Le forme di notificazione indicate dal Fisco, ai sensi del d.p.r. n. 602 del 1973, art. 43bis, e del R.D. n. 2440 del 1923, artt. 69 e 70, nonché del D.M. n. 384 del 1997, art. 1, osserva ancora il giudice dell’appello, “devono essere osservate solo quando sono conclusi atti di cessione di crediti chiesti a rimborso nella dichiarazione dei redditi, non anche, invece, quando sono conclusi atti diversi, nell’ambito dei quali il trasferimento di crediti costituisce soltanto un mero effetto… in ogni caso la pubblicazione della cessione sulla Gazzetta Ufficiale… è equiparata alla notificazione che, ai sensi dell’art. 1264 c.c., rende efficace la cessione del rapporto giuridico nei confronti del debitore ceduto… U. s.p.a. è l’unico soggetto al quale le somme richieste devono essere rimborsate” (ibidem).
4.2. La decisione adottata sul punto dalla impugnata CTR appare conforme all’orientamento interpretativo espresso anche da questa Corte regolatrice, e risulta condivisibile.
Si è avuto modo di confermare recentemente, infatti, che “il conferimento di un’azienda (o di un suo ramo) in una società costituisce una cessione d’azienda, che comporta per legge – salvo patto contrario – la cessione dei crediti relativi al suo esercizio, compresi i crediti d’imposta vantati dal cedente nei confronti dell’erario, sicché, ai fini dell’efficacia nei confronti di quest’ultimo, non occorre procedere alla notifica ai sensi del R.D. n. 2440 del 1923, art. 69, discendendo i relativi effetti dall’adempimento delle formalità pubblicitarie presso il registro delle imprese, secondo quanto disposto in via generale dall’art. 2559 c.c.“, Cass., sez.

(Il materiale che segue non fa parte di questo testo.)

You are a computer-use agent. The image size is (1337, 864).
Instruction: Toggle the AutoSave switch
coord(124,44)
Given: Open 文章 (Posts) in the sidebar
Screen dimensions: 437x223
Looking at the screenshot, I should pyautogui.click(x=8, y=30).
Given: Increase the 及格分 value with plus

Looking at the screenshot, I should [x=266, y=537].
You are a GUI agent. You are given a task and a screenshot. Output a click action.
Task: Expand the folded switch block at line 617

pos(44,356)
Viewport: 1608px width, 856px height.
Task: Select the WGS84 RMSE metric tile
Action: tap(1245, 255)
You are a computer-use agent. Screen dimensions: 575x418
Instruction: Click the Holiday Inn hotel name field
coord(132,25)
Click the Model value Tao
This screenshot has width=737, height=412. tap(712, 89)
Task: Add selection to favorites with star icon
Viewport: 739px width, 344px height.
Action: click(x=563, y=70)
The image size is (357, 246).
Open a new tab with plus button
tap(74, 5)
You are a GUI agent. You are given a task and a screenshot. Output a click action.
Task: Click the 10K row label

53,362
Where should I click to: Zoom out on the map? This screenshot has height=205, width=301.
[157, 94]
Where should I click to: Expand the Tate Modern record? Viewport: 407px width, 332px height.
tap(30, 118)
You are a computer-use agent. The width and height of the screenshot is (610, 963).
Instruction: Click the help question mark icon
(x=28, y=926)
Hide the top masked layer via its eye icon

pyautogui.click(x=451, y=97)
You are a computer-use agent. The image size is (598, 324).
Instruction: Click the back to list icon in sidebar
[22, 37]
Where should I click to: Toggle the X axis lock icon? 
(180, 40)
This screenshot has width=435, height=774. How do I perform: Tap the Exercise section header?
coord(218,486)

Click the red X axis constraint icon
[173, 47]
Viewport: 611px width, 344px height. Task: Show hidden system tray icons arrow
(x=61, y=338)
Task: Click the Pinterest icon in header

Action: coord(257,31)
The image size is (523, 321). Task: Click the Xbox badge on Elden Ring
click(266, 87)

V, 19/10/2021, n. 28787, formalità pubblicitarie che possono essere sostituite da altre indicate dalla legge come equipollenti.
In relazione al profilo esaminato, pertanto, il secondo motivo di ricorso proposto dall’Amministrazione finanziaria risulta infondato, e deve essere respinto.
5. Ancora mediante il secondo strumento di impugnazione, l’Amministrazione finanziaria critica la decisione adottata dalla CTR, anche per non avere il giudice dell’appello rilevato che la contribuente non ha assicurato prova dei versamenti operati in eccesso che avrebbero originato il preteso diritto di rimborso.
5.1. In materia di prova dei versamenti richiesti a rimborso la CTR non si pronuncia.
Deve però rilevarsi che la ricorrente Agenzia delle Entrate non ha cura di indicare quando abbia proposto la propria contestazione, e mediante quale formula, e come l’abbia diligentemente coltivata, in modo da consentire a questa Corte di legittimità di verificare la tempestività e congruità delle censure proposte dalle parti, ancor prima di procedere a valutarne la decisività.
La critica risulta perciò inammissibile.
In definitiva, il ricorso introdotto dall’Amministrazione finanziaria deve essere respinto.
6. Le spese di lite seguono l’ordinario criterio della soccombenza, e sono liquidate in dispositivo in considerazione della natura delle questioni affrontate e del valore della controversia.
6.1. Rilevato che risulta soccombente parte ammessa alla prenotazione a debito del contributo unificato per essere amministrazione pubblica difesa dall’Avvocatura Generale dello Stato, non si applica l’art. 13, comma 1quater, del d.p.r. 30 maggio 2002, n. 115 (c.d. doppio contributo).
P.Q.M.
Rigetta il ricorso proposto dall’Agenzia delle Entrate, che condanna al pagamento delle spese processuali in favore della controricorrente, e le liquida in complessivi Euro 4.100,00, oltre 15% per spese generali, Euro 200,00 per esborsi, ed accessori come per legge.